▸ Extract provided
2 Long short-term memory method

As a type of artificial neural network, LSTM [18] is a component of artificial intelligence and deep learning. An LSTM has feedback connections, unlike a feed-forward neural network. In addition to processing single data points, this type of recurrent neural network (RNN) can also process whole sequences of data. LSTM has both long-term and short-term memories, like a standard RNN. In the network, weights and biases are altered in each iteration, just as synaptic strength changes physiologically to accumulate long-term memories; activation patterns in the network alter once per time step, similarly to how short-term memories are stored in the brain through moment-to-moment electrical firing patterns. By providing long short-term memory to RNNs, the LSTM architecture offers long short-term memory lasting thousands of time steps. Three gates control the flow of information into and out of a common LSTM cell unit. These gates are a forget gate, an input gate, and an output gate [18]. With three gates controlling information flow, the cell can remember values for arbitrary periods. A time series may have significant lags between significant events in the series, so LSTM networks are appropriate to classify, process, and prediction of events. To overcome the problem of vanishing gradients encountered in training conventional RNNs, LSTMs were developed. In various applications, LSTMs are advantageous over RNNs and other sequence learning approaches. This is because they are relatively insensitive to gap length. The basic block diagram of a conventional LSTM unit is illustrated in Fig. 1.

LSTM begins by deciding how much information about the cell state ${(C}_{t})$ it is willing to discard. Sigmoid layers known as “forget gate layers” make these decisions. It decides by looking at ${h}_{t-1}$ (previous time step hidden state vector) and ${x}_{t}$ (input vector to LSTM unit) and returns a value between 0 and 1 for each number in the cell state ${C}_{t-1}$. In general, “1” indicates that the information should be kept permanently, while “0” indicates that it should be thrown away completely. This step is shown mathematically in Eq. (1).

$$f_{t} = \sigma \left( {W_{f} \left[ {h_{t - 1,} x_{t} } \right] + b_{f} } \right)$$

(1)

Here ${f}_{t}$ is the activation vector of the forget gate, ${W}_{f}$ is the corresponding weight matrix, and ${b}_{f}$ is the bias function. $\sigma$ represents the sigmoid activation function. Choosing the new data to store in the cell state is the next step. It consists of two parts. As a first step, a sigmoid layer known as the “input gate layer” decides which values to appraise. Afterward, a $tanh$ layer creates a vector of new candidate values, ${{C}^{\mathrm{^{\prime}}}}_{t}$ (cell input activation vector), which could be added to the state. In the next step, these two are combined to create an update to the state [24].

$$i_{t} = \sigma \left( {W_{i} \left[ {h_{t - 1,} x_{t} } \right] + b_{i} } \right)$$

(2)

$$C{^{\prime}}_{t} = tanh\left( {W_{C} \left[ {h_{t - 1,} x_{t} } \right] + b_{c} } \right)$$

(3)

▸ Given material
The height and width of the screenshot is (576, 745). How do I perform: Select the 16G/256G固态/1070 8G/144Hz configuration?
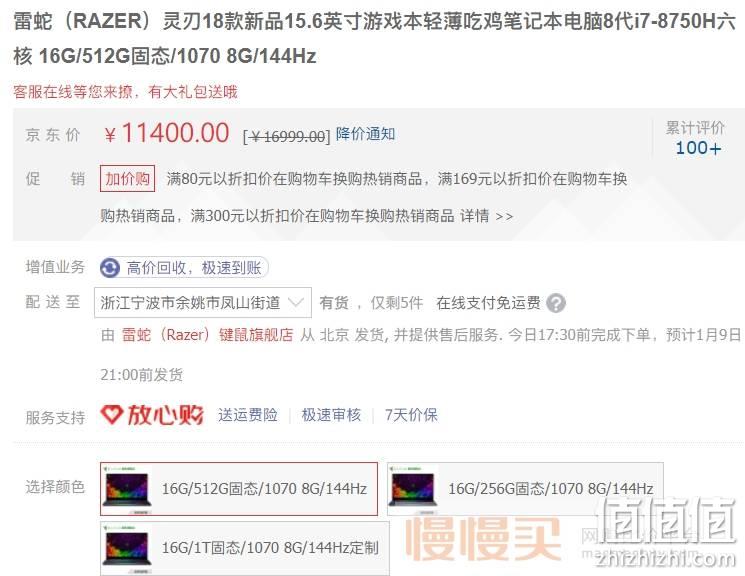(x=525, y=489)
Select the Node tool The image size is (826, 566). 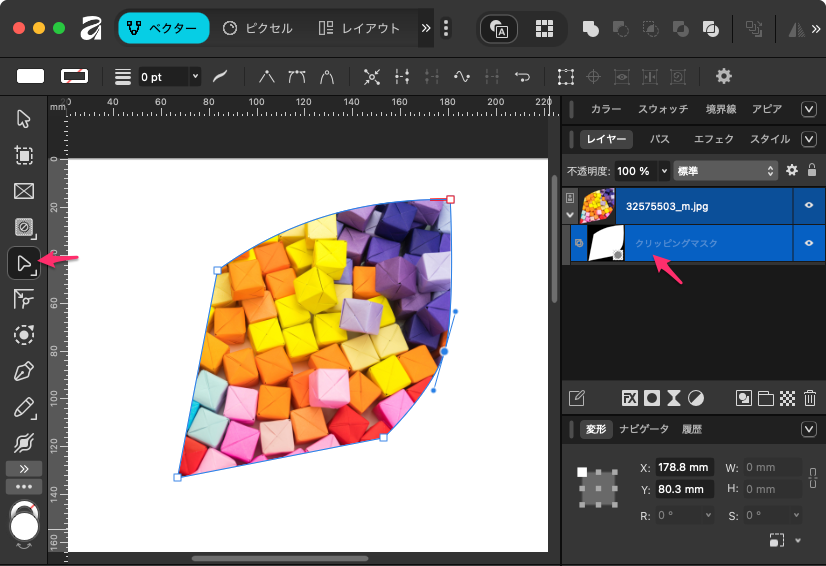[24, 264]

▸ What you will do
1. Write out the portion of the LSTM excerpt starting at "LSTM begins by" and ending at "in Eq. (1).".
2. Name every gate that the LSTM excerpt says controls the flow of information into and out of a common LSTM unit.
The material bears no relation to the LSTM excerpt.

▸ Answer set
1.
LSTM begins by deciding how much information about the cell state ${(C}_{t})$ it is willing to discard. Sigmoid layers known as “forget gate layers” make these decisions. It decides by looking at ${h}_{t-1}$ (previous time step hidden state vector) and ${x}_{t}$ (input vector to LSTM unit) and returns a value between 0 and 1 for each number in the cell state ${C}_{t-1}$. In general, “1” indicates that the information should be kept permanently, while “0” indicates that it should be thrown away completely. This step is shown mathematically in Eq. (1).

2. Forget gate, input gate, output gate